A ce stade — après que moult tremblements de terre, tentatives d’assassinats, retours d’anciens amants, grossesses secrètes, crash d’avion, et même une terrible pénurie de pichet aient perturbé la vie des Montgomery — Criquette Rockwell, fiancée de Bret, décide de réunir cette famille déchirée par la magie de l’esprit de Noël. Elle enregistre alors, en avril, une émission pour la chaîne de télévision de Saint Andrews qui célèbre Noël. Mais le Manoir des Montgomery est détruit dans un terrible incendie, qui coûte sa vie à Brenda (à moins que propulsée hors du manoir par l’explosion, elle n’ère dehors, amnésique, persuadée d’être une immigrée en recherche d’emploi), cependant que Criquette, qui venait de se découvrir enceinte, accouche du petit Doug Doug, bientôt victime d’un mystérieux enlèvement...
Tant de malheurs s’expliqueraient-ils par une mystérieuse malédiction qui frapperait la famille Montgomery ?...

Un des défauts du « Cœur a ses raisons » est de ne pas vraiment dépasser le statut de série à sketches, les intrigues abordées tenant plus de prétexte pour lier les scènes – sketches entre eux, sans refléter la complexité assez délirante dans laquelle les histoires des soap US sombrent très régulièrement. Ce défaut a néanmoins assuré une large partie de son succès puisqu’avant même que sa diffusion ne commence en France, elle y est déjà très célèbre : certaines scènes ont fait le bonheur de YouTube et autres Dailymotion, voire sont passées de boite mail en boite mail. L’une des plus célèbre et des plus drôle étant celle-ci, montrant Brenda, la mannequin internationale à la beauté spectaculaire et la classe chantante sans limite, tenter de passer un coup de fil à Becky :

Mais, quoi que de manière abrégée et décousue, elle passe à la moulinette les archétypes des intrigues les plus spectaculaires des soaps US, celles auxquelles ils ont recourt quand il s’agit de faire parler d’eux ou de remonter les audiences.

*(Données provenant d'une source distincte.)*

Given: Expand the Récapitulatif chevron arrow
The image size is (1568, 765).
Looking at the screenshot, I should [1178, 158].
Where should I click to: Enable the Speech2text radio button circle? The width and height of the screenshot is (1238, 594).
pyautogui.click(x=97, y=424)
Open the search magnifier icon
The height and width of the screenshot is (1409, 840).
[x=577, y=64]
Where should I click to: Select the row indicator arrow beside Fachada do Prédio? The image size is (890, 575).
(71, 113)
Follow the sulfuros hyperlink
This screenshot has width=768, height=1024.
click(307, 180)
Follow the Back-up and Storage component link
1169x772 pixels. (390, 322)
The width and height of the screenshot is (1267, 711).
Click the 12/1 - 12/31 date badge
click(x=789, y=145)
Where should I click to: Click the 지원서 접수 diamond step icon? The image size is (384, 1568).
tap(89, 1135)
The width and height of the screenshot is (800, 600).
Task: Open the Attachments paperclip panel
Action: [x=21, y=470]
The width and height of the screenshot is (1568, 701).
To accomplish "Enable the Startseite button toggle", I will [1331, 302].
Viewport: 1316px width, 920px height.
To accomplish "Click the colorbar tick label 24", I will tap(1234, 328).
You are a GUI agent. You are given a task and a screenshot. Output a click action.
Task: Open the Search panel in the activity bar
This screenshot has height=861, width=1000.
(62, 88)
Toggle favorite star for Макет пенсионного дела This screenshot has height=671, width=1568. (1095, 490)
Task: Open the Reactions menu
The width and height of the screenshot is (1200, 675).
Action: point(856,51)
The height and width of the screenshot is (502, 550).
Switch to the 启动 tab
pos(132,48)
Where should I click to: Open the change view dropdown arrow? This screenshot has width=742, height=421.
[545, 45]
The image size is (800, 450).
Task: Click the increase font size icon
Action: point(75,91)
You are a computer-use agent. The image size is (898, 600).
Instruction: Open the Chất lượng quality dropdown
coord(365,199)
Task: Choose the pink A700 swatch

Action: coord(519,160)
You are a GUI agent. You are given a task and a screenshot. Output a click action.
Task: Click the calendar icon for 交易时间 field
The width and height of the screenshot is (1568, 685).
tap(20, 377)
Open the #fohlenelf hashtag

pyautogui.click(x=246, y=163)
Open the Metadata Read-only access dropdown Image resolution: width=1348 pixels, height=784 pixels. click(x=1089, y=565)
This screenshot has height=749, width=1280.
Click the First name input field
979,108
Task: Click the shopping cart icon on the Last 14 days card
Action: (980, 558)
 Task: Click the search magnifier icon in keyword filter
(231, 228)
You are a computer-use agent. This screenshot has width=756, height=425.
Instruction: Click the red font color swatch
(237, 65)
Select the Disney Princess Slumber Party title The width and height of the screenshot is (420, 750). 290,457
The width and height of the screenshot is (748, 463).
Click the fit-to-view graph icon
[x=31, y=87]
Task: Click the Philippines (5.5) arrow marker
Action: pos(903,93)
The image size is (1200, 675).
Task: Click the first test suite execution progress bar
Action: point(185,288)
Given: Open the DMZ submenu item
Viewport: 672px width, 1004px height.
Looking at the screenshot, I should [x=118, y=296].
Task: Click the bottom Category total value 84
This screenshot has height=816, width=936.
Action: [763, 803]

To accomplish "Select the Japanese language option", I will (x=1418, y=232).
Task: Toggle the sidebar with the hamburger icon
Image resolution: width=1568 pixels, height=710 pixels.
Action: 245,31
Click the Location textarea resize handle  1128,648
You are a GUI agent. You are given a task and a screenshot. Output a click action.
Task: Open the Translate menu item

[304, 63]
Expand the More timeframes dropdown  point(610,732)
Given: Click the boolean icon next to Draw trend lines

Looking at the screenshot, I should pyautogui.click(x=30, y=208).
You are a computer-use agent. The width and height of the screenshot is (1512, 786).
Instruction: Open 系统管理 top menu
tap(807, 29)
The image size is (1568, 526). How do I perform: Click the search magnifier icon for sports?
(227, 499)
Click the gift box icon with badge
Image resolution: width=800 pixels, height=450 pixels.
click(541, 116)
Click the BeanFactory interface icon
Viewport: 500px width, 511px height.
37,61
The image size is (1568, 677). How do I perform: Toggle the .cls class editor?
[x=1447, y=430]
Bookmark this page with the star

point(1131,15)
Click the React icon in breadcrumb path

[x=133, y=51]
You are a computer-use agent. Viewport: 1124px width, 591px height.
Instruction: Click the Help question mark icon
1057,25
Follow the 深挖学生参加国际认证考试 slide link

Plus largement, c’est tous les codes des soaps qui sont parodiés avec beaucoup d’humour : les décors en carton-pâte tous plus cheap les uns que les autres, l’absence d’extérieurs, le fait que des personnages richissimes vivent l’intégralité de leur vie dans quatre ou cinq décors différents, les longs dialogues d’expositions au cours desquels les personnages racontent les épisodes précédents, les monologues des personnages seuls dans une pièce, les révélations fracassantes précédent une coupure publicitaire qui donnent l’occasion d’échanges de regards intenses avant un long fondu au noir... Les acteurs excellent dans ces moments où ils se moquent sans vergogne des tics de leurs collègues du daytime américain.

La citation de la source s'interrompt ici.